Fire and land management agencies in south eastern Australia will be able to better plan for changes in the severity and timing of bushfire seasons following the release of new research on possible climate change impacts.
Researchers at CSIRO used valuable historical data from Australian Bureau of Meteorology research supported by the Bushfire Cooperative Research Centre to model the potential changes in fire weather over southeast Australia under climate change scenarios.
The scientists found that the number of very high and extreme fire weather days could increase between 4-25 percent by 2020 and 15-70 percent by 2050 across parts of south eastern Australia. The changes would be greatest in the inland and relatively less along the coast and in Tasmania.
Bushfire CRC chief executive officer Kevin O’Loughlin said the research was a welcome addition to the debate on the potential impact of climate change and would help refine ongoing related research within the Bushfire CRC.
“The cooperative work on understanding the historical data being undertaken by the Bureau for the Bushfire CRC’s fire agency partners is invaluable,” Mr O’Loughlin said.
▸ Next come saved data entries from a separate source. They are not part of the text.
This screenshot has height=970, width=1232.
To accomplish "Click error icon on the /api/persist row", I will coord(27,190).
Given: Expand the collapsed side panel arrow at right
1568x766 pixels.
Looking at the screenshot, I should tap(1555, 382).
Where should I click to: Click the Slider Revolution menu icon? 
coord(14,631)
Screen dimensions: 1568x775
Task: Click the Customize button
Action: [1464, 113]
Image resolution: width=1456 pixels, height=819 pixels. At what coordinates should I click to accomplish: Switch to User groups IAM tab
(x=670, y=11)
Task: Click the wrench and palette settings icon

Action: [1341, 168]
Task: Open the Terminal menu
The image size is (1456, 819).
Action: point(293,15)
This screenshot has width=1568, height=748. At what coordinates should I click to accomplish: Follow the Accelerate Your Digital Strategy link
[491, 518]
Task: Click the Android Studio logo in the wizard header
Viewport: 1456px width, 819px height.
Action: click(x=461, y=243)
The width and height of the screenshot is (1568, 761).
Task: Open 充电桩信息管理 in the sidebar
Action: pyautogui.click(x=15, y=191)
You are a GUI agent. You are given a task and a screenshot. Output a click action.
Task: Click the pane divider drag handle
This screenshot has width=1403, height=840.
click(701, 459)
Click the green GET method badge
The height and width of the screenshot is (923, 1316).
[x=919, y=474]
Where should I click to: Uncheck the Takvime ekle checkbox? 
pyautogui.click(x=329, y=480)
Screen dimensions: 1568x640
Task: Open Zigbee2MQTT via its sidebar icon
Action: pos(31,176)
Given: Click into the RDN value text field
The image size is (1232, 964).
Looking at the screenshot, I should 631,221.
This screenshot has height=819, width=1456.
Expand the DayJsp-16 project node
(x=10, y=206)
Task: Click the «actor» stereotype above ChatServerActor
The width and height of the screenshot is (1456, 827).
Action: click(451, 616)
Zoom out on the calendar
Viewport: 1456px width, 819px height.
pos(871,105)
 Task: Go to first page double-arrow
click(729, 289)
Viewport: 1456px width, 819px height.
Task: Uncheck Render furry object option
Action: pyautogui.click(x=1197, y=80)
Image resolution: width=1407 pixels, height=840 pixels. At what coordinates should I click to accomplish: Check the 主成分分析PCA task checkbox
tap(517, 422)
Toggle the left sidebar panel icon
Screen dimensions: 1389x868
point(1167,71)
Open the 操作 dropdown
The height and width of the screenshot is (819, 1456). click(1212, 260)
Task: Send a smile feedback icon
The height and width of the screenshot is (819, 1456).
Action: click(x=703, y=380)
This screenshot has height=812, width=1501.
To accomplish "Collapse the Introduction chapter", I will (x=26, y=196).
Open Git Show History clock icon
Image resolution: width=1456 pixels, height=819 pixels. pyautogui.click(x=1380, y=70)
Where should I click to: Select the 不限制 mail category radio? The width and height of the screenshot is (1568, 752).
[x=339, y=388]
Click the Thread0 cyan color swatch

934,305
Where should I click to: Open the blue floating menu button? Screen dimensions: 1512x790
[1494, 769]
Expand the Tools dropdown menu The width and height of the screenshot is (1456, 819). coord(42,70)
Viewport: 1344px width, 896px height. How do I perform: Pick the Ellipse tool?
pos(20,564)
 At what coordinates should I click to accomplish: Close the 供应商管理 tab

“We have extensive meteorological records but they hadn’t been linked with the fire danger index or major fire events. This level of historical information will help improve the climate change modelling of future fire seasons.
“Fire-fighting and land management agencies will now be able to better prepare for the long-term impact of climate change. If climate change means that bushfires could become an even more regular feature on the landscape then planning must begin on how best to allocate resources to fire prevention, land management and fire fighting.”
The CSIRO research was led by Dr Kevin Hennessy at the Division of Marine and Atmospheric Research, and included Bushfire CRC researchers Dr Chris Lucas and Dr Neville Nicholls from the Australian Bureau of Meteorology.